2.50      MHS has advised that it has developed its own best practice manual, review of which is ongoing and iterative. MHS advised that the manual containing details of their clinical governance framework is commercial-in-confidence.[45]

2.51      Ms Annette Gillespie, Chief Executive Officer, safe steps Family Violence Response Centre, noted that the panel providers have a clinical governance model in place, which has been agreed to by all parties:

We have a clinical governance framework that is in place...It will be reviewed on an on-going basis, but it's what we are working to right now. But we also have guidance on trauma-informed practice, so there is a specific document providing trauma-informed practice for counsellors, and there is a clinical governance framework that sits underneath.[46]

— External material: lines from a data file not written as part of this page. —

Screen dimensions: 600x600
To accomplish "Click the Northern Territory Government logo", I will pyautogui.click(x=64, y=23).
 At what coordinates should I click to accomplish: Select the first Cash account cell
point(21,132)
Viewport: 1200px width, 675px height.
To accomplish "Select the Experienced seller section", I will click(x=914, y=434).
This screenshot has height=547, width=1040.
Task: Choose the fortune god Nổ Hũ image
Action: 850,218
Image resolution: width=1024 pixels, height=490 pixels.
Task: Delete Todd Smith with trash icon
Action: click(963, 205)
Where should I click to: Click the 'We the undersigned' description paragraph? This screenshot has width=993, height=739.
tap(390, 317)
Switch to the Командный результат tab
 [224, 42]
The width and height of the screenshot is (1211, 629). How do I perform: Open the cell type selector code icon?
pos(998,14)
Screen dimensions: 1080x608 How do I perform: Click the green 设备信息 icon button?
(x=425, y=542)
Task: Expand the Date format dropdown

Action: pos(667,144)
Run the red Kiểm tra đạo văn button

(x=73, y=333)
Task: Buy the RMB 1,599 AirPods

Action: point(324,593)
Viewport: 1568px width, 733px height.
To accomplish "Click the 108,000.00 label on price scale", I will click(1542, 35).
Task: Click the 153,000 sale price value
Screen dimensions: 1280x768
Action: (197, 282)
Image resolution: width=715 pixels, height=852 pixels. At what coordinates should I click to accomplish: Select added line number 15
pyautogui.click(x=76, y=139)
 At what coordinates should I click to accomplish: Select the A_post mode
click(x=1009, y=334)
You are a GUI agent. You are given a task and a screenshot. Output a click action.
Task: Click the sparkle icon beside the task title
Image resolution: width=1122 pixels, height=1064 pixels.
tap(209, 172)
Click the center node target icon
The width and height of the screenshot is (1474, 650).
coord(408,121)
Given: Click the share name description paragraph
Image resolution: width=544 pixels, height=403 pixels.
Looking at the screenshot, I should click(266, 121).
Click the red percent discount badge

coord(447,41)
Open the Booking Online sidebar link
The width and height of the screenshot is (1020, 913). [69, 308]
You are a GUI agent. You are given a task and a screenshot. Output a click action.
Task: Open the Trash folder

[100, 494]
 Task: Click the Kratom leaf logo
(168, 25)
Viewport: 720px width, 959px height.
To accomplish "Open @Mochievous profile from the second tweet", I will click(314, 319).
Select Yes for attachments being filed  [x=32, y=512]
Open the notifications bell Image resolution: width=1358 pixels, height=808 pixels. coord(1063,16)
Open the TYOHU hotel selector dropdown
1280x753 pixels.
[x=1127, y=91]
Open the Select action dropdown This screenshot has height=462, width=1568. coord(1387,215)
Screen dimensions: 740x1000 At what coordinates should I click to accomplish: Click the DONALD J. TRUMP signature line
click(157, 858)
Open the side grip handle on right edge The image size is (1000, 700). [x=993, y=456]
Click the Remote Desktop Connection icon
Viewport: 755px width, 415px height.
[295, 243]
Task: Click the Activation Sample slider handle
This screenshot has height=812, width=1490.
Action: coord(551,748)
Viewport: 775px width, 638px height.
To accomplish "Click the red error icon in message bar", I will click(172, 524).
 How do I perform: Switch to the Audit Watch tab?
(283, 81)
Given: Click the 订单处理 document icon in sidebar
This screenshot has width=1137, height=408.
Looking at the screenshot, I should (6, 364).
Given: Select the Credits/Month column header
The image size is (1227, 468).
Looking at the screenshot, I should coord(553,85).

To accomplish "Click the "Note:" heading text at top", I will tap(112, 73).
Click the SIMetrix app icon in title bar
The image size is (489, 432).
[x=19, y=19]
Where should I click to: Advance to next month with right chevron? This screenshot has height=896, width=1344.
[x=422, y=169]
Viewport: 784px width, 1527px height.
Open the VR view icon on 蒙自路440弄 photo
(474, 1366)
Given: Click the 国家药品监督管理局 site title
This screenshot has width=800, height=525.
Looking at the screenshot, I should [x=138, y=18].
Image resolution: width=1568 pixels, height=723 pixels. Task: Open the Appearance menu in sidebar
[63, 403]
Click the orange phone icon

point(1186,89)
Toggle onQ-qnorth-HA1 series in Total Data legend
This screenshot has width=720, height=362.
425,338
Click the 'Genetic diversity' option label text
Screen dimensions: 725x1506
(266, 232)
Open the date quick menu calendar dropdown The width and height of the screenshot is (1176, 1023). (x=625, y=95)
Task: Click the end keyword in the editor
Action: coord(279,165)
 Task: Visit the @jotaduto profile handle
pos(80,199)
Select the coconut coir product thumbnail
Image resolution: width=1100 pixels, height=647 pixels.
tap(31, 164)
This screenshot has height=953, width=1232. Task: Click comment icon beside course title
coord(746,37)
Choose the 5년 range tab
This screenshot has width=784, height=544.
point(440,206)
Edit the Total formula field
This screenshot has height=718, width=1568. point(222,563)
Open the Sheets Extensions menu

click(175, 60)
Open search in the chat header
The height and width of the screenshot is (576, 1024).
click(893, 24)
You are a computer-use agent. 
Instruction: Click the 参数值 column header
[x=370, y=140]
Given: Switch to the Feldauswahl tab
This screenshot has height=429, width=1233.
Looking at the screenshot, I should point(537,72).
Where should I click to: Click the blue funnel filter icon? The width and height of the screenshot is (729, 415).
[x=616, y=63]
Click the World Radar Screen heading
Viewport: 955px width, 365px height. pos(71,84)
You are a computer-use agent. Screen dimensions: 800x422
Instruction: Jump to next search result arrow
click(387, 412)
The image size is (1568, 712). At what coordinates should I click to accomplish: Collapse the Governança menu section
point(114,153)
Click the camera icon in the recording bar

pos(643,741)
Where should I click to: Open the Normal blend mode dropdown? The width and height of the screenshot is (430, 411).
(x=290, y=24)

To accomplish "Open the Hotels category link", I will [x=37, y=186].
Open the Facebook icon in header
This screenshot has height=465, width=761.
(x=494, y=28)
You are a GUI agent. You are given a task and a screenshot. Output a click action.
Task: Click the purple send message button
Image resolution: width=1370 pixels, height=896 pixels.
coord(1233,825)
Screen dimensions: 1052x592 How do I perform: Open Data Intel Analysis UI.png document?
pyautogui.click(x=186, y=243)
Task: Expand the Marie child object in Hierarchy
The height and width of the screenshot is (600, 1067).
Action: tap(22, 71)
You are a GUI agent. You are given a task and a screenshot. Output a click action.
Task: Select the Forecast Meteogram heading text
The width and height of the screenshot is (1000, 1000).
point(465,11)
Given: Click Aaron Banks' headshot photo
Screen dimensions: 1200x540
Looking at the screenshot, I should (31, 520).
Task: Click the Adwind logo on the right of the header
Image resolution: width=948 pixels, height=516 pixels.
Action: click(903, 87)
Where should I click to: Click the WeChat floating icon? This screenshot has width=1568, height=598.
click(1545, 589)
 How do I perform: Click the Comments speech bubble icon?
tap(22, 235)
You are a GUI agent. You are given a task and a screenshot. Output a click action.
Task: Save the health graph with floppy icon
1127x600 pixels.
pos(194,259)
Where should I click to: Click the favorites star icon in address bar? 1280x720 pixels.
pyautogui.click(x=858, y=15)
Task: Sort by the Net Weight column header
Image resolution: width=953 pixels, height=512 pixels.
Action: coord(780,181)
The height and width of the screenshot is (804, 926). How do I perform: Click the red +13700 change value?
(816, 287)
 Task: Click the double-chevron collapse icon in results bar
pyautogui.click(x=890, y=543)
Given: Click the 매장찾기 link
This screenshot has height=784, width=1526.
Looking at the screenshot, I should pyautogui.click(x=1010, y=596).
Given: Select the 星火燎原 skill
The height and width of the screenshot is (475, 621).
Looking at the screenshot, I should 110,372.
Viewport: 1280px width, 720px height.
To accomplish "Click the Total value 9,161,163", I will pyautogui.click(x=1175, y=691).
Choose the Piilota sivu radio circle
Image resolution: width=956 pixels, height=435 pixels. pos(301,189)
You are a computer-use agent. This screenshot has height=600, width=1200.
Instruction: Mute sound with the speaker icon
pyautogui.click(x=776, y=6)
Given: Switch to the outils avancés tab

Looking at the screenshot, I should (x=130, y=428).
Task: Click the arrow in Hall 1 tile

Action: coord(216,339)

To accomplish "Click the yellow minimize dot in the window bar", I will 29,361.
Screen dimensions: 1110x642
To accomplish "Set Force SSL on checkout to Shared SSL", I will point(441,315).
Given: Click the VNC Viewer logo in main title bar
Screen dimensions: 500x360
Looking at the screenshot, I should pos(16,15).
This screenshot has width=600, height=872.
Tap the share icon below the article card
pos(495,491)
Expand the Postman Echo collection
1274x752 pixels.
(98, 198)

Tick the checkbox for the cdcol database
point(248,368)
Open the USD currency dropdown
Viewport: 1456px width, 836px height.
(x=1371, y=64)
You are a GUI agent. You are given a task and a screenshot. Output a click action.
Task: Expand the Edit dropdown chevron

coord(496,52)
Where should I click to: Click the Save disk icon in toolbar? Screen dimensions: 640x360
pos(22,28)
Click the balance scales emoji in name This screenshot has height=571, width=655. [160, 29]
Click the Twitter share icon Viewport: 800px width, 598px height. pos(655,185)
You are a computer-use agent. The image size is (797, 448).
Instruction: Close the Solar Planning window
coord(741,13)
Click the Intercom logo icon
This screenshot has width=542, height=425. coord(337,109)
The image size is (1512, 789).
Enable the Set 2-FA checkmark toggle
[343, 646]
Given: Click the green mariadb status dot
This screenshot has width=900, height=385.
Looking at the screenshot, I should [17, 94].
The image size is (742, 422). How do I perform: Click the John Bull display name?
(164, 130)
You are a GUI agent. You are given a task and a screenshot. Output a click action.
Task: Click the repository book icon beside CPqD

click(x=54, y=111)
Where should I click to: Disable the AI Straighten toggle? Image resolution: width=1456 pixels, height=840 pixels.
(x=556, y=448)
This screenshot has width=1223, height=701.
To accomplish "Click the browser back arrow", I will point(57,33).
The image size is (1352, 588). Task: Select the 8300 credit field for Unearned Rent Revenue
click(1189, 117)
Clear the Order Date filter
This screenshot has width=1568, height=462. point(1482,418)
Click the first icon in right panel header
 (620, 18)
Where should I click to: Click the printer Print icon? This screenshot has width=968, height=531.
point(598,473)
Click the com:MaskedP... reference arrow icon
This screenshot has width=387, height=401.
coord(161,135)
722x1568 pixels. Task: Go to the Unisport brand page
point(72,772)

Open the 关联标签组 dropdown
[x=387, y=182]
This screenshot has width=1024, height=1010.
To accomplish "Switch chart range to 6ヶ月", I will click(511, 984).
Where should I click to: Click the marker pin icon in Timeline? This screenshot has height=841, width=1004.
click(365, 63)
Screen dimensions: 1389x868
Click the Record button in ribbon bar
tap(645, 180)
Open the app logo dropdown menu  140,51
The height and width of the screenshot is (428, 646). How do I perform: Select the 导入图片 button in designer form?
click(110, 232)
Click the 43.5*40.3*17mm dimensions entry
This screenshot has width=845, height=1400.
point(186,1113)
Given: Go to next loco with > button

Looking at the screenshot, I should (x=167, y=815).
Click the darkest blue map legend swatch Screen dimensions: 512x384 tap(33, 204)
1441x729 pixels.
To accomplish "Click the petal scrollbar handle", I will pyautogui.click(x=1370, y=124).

2.52      Ms Diane Mangan, Chief Executive Office, DV Connect, suggested that the clinical manuals would be similar:

I would imagine that a lot of it [content of manuals] would align. The models are fairly similar around the world – the practice and the acknowledgement around trauma and the response to trauma...It's not that they're doing it differently in the UK to Australia. We're generally all following the same model. We listen and learn from each other. I would say that we would imagine that, if we were dealing specifically with cases of trauma, you probably wouldn't get a better manual [than RDVSA's].[47]